**Objective**
Convert the records below into a Markdown table with the columns "No." and "Line", numbering each row and leaving out blank lines.

Data extracted from a collection:
· · · · ·
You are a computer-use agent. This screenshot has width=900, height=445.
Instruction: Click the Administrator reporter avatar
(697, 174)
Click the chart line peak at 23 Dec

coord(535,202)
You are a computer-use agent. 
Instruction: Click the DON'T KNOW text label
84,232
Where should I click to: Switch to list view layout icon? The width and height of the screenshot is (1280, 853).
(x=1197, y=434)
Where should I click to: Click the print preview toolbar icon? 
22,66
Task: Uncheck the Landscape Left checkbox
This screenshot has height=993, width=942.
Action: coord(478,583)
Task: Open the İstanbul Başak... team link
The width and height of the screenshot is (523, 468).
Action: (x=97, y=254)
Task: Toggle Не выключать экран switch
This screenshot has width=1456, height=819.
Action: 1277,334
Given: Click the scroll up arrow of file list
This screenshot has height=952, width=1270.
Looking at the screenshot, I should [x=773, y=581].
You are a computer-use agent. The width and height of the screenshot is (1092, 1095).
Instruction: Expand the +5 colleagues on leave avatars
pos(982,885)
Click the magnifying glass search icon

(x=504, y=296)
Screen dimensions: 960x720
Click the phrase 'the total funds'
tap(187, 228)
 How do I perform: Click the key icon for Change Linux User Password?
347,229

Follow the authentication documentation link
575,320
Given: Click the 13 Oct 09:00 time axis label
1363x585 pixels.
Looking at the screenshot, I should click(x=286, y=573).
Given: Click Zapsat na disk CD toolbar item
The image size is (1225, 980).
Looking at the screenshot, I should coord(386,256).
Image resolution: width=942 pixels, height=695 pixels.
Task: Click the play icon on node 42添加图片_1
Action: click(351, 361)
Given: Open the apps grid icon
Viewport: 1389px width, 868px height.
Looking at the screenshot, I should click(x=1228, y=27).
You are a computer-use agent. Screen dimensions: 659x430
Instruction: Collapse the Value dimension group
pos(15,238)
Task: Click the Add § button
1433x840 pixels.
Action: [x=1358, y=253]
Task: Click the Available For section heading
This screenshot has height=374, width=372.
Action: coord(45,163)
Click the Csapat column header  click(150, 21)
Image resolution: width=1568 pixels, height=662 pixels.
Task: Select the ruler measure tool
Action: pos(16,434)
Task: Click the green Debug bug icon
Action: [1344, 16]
· · · · ·
**Expected answer**
| No. | Line |
|---|---|
| 1 | You are a computer-use agent. This screenshot has width=900, height=445. |
| 2 | Instruction: Click the Administrator reporter avatar |
| 3 | (697, 174) |
| 4 | Click the chart line peak at 23 Dec |
| 5 | coord(535,202) |
| 6 | You are a computer-use agent.  |
| 7 | Instruction: Click the DON'T KNOW text label |
| 8 | 84,232 |
| 9 | Where should I click to: Switch to list view layout icon? The width and height of the screenshot is (1280, 853). |
| 10 | (x=1197, y=434) |
| 11 | Where should I click to: Click the print preview toolbar icon?  |
| 12 | 22,66 |
| 13 | Task: Uncheck the Landscape Left checkbox |
| 14 | This screenshot has height=993, width=942. |
| 15 | Action: coord(478,583) |
| 16 | Task: Open the İstanbul Başak... team link |
| 17 | The width and height of the screenshot is (523, 468). |
| 18 | Action: (x=97, y=254) |
| 19 | Task: Toggle Не выключать экран switch |
| 20 | This screenshot has width=1456, height=819. |
| 21 | Action: 1277,334 |
| 22 | Given: Click the scroll up arrow of file list |
| 23 | This screenshot has height=952, width=1270. |
| 24 | Looking at the screenshot, I should [x=773, y=581]. |
| 25 | You are a computer-use agent. The width and height of the screenshot is (1092, 1095). |
| 26 | Instruction: Expand the +5 colleagues on leave avatars |
| 27 | pos(982,885) |
| 28 | Click the magnifying glass search icon |
| 29 | (x=504, y=296) |
| 30 | Screen dimensions: 960x720 |
| 31 | Click the phrase 'the total funds' |
| 32 | tap(187, 228) |
| 33 |  How do I perform: Click the key icon for Change Linux User Password? |
| 34 | 347,229 |
| 35 | Follow the authentication documentation link |
| 36 | 575,320 |
| 37 | Given: Click the 13 Oct 09:00 time axis label |
| 38 | 1363x585 pixels. |
| 39 | Looking at the screenshot, I should click(x=286, y=573). |
| 40 | Given: Click Zapsat na disk CD toolbar item |
| 41 | The image size is (1225, 980). |
| 42 | Looking at the screenshot, I should coord(386,256). |
| 43 | Image resolution: width=942 pixels, height=695 pixels. |
| 44 | Task: Click the play icon on node 42添加图片_1 |
| 45 | Action: click(351, 361) |
| 46 | Given: Open the apps grid icon |
| 47 | Viewport: 1389px width, 868px height. |
| 48 | Looking at the screenshot, I should click(x=1228, y=27). |
| 49 | You are a computer-use agent. Screen dimensions: 659x430 |
| 50 | Instruction: Collapse the Value dimension group |
| 51 | pos(15,238) |
| 52 | Task: Click the Add § button |
| 53 | 1433x840 pixels. |
| 54 | Action: [x=1358, y=253] |
| 55 | Task: Click the Available For section heading |
| 56 | This screenshot has height=374, width=372. |
| 57 | Action: coord(45,163) |
| 58 | Click the Csapat column header  click(150, 21) |
| 59 | Image resolution: width=1568 pixels, height=662 pixels. |
| 60 | Task: Select the ruler measure tool |
| 61 | Action: pos(16,434) |
| 62 | Task: Click the green Debug bug icon |
| 63 | Action: [1344, 16] |